→ **Material supplied**
○ ○ ○ ○ ○ ○ ○

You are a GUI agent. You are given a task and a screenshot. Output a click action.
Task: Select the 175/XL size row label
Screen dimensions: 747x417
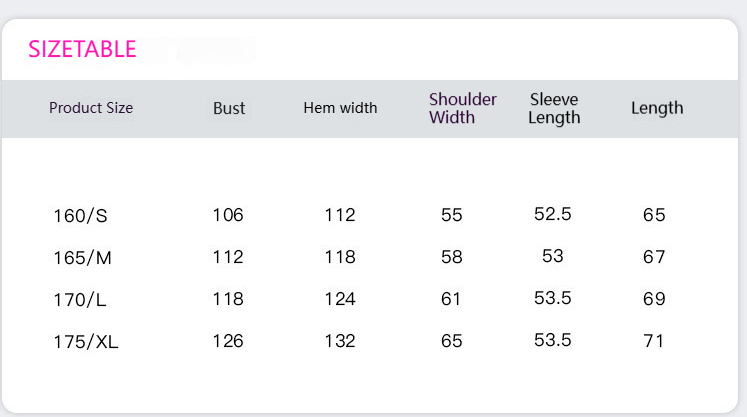[x=86, y=342]
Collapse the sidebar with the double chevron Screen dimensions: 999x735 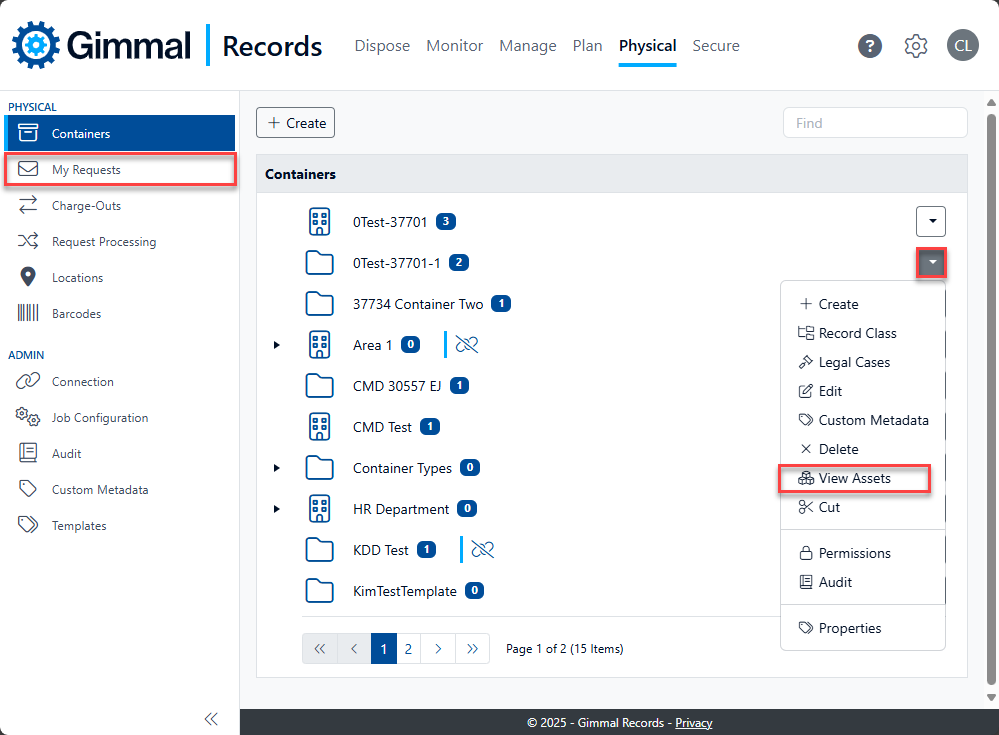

○ ○ ○ ○ ○ ○ ○

→ **What you will do**
Retype the data above word for word, leaving out the pictures.

→ **Solved problem**
You are a GUI agent. You are given a task and a screenshot. Output a click action.
Task: Select the 175/XL size row label
Screen dimensions: 747x417
[x=86, y=342]
Collapse the sidebar with the double chevron Screen dimensions: 999x735 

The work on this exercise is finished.